4. Les dispositions de l'article 244 bis A du code général des impôts dans leur rédaction applicable à l'année 2008, instituent, à la charge des contribuables non-résidents de l'Union européenne ou d'un Etat partie à l'Espace économique européen ayant conclu avec la France une convention fiscale comportant une clause d'assistance administrative, un impôt, dont le taux était d'un tiers à la date de la réalisation de la plus-value en cause, sur la plus-value notamment réalisée lors de la cession de biens immobiliers.

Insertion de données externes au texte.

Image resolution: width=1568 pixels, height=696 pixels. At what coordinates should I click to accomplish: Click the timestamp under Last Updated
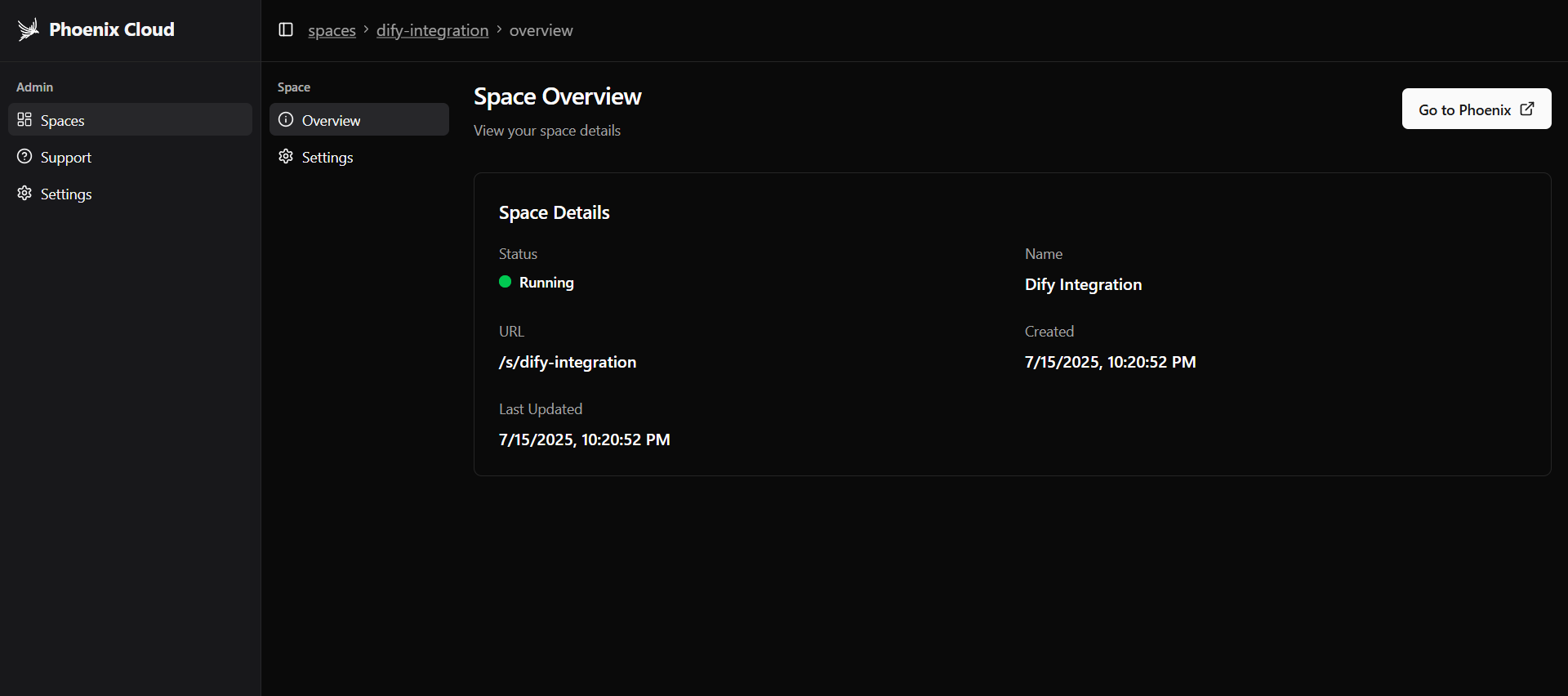pos(584,439)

Cet impôt, acquitté lors de l'enregistrement de l'acte de cession des immeubles, ou, à défaut d'enregistrement, dans le mois suivant la cession, par un représentant fiscal agréé par l'administration agissant pour le compte du contribuable, n'est pas recouvré par voie de rôle ou d'avis de mise en recouvrement. Dès lors, les réclamations relatives à cet impôt doivent être présentées à l'administration dans le délai prévu par les dispositions du b) de la première partie de l'article R. 196-1 du livre des procédures fiscales, sans qu'y fasse obstacle la circonstance que l'imposition en cause soit qualifiée de " prélèvement " et que son versement ne soit pas effectué par le contribuable lui-même. Par suite, la cour a commis une erreur de droit en jugeant que la réclamation présentée le 20 juillet 2010 par M. et MmeA..., relative au prélèvement du tiers prévu à l'article 244 bis A du code général des impôts opéré le 22 novembre 2008, était tardive au regard du délai prévu par les dispositions du b) de la deuxième partie de l'article R. 196-1 du livre des procédures fiscales.

5. Il résulte de tout ce qui précède que M. et Mme A...sont fondés à demander l'annulation de l'arrêt qu'ils attaquent.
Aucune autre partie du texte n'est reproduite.